Khalid Idrissi, an IT engineer and member of the Intellectual Movement in France, explained to Al-Estiklal that the rise of the extreme right in France and eventually Europe could be analyzed from two perspectives, economic and security ones.

First of all, “from an economic perspective, the far-right was able to formulate a straightforward approach to overcome the economic difficulties facing the European countries. An approach based on closure instead of globalization and openness.”

He pointed out, “For instance, Le Pen claimed to protect the French from the ‘scary’ labor force coming from various countries.”

Idrissi stressed, “Unfortunately, the focus on confronting the real economic threats resonates well in times of crisis. With the economic rise of China, Europe, and the western bloc, in general, is declining. Thus, prosperity and luxurious life are threatened. Indeed the lack of opportunities directly activates the competitor-mindset and the tendency to adhere with initiatives that may calm fears.”

Idrissi explained that “the second perspective is related to the security measures proposed by the far right to enforce the law and protect the European citizens from the ‘imminent’ dangers that threaten their safety. In fact, the media plays a prominent role in nurturing the ‘uncertainty and danger’ atmosphere approving the far-right claims, by its coverage and focus on violence, crimes, and terrorism, typically committed by Immigrants.”

 

Spread Mostly In Countryside

Contrary to what might be expected, France's election results revealed that far-right supporters are more prevalent in rural areas, although the proportion of immigrants is greater in major cities than in the countryside.

In France, only 4% of immigrants in 2017 lived in the Ain region in the northeast of the country, where far-right leader Marine Le Pen received 30.7% of the vote in the last presidential election while receiving 13% of the votes of the Seine-Saint region Denis, near Paris, where 30% of foreigners live.

This paradox applies to the far-right voting results of the Austrian Freedom Party, the Spanish Vox Party, the Swiss People’s Party, the Italian Northern League, the Alternative for Germany and the German PEGIDA Movement, the British Prime Minister Boris Johnson, and the populist British politician Nigel Farage.

Without invoking the issue of immigration, the measures proposed by the populist parties will not be coherent.
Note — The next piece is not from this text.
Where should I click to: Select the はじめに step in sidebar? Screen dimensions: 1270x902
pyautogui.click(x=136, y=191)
The French demographer expert said: “The issue of immigration became the emphasis of the populist parties’ discourse. It started as an opportunist orientation to slowly become a central element of the far-right identity.”

Hervé Le Bras cited the example of the far-right Eric Zemmour, the presidential candidate, wondering about "how to balance all his economic promises."
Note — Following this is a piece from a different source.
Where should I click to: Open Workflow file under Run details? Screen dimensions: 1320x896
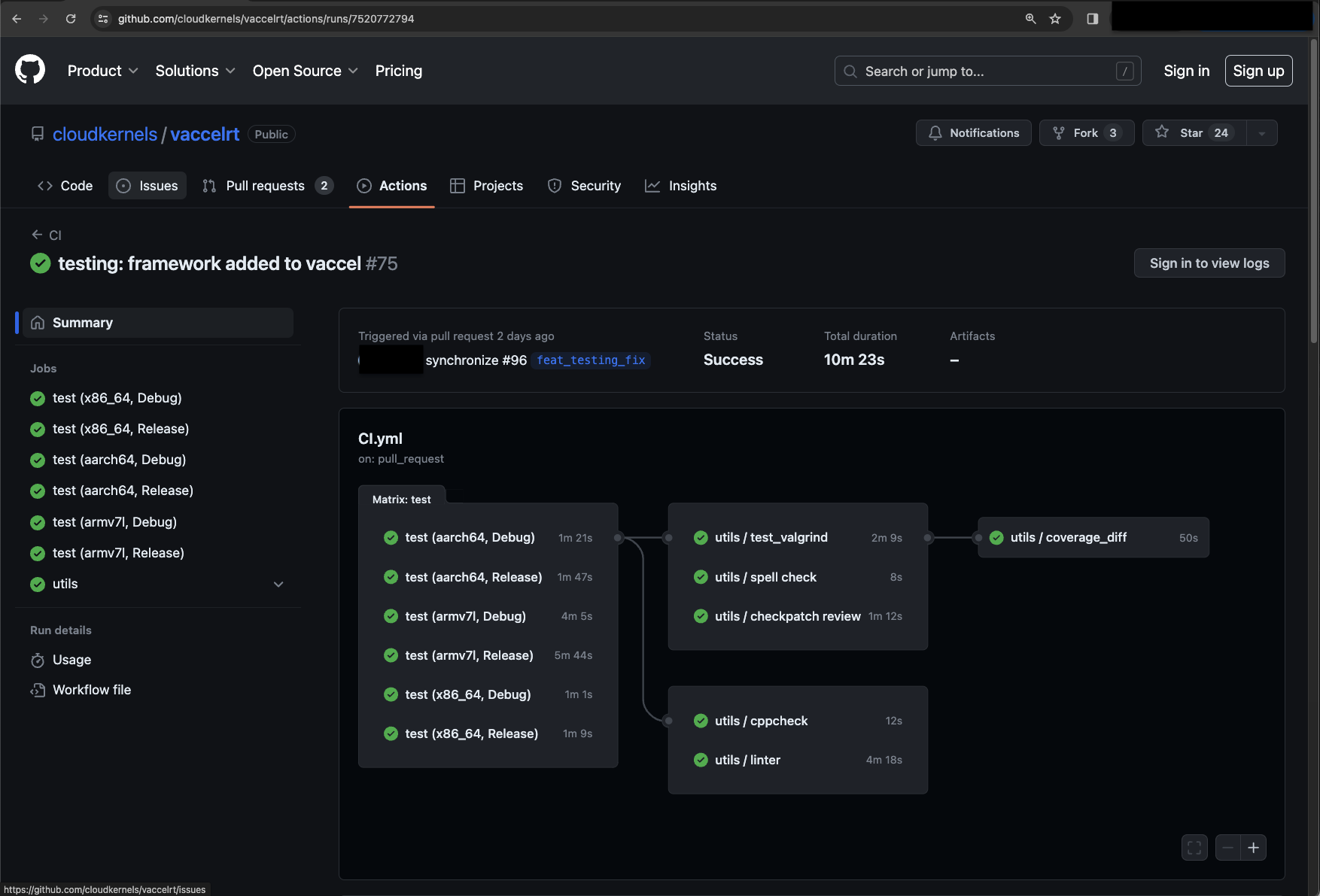point(92,690)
Zemmour for instance says that he will recover the billions of euros that migrants cost trying to link the migration crisis to various other types of crises, especially economic ones.

 

On Stalin and Hitler’s Footsteps

Le Bras’s study drew attention to the fact that populism is achieved when there is a “homogeneous people,” which is rare. It stressed: "The far-right movements describe the people as creating a contradiction, meaning that the people for them are all who are not immigrants."

However, it seems that the right can overtake the radical far-right discourse, as what happened in Italy with the radical leader of the anti-immigration league, Matteo Salvini, in the face of the Five Star Movement.

Also, in Germany with the Alternative for Germany party competing with the PEGIDA movement, and in France, where the strategy of demonizing Marine Le Pen creates an identity space for Eric Zemmour.

The comparative study considers that “immigration constitutes to populism what race is to Nazism and class to Communism,” an ideological base that crystallizes in the controversial concept of “Great Replacement,” that is, the concept of a non-European immigrant people replacing the European people, and this may herald the development of populism into totalitarianism.

The regimes of Stalin and Hitler were the hope for their supporters. Hitler was the man who was creating camps with blonde children and blue eyes in order to re-create the Aryan race. On the same track, immigration is the “cornerstone” of populism and the hope or the illusion of their supporters to put an end to all European crises by ending immigration.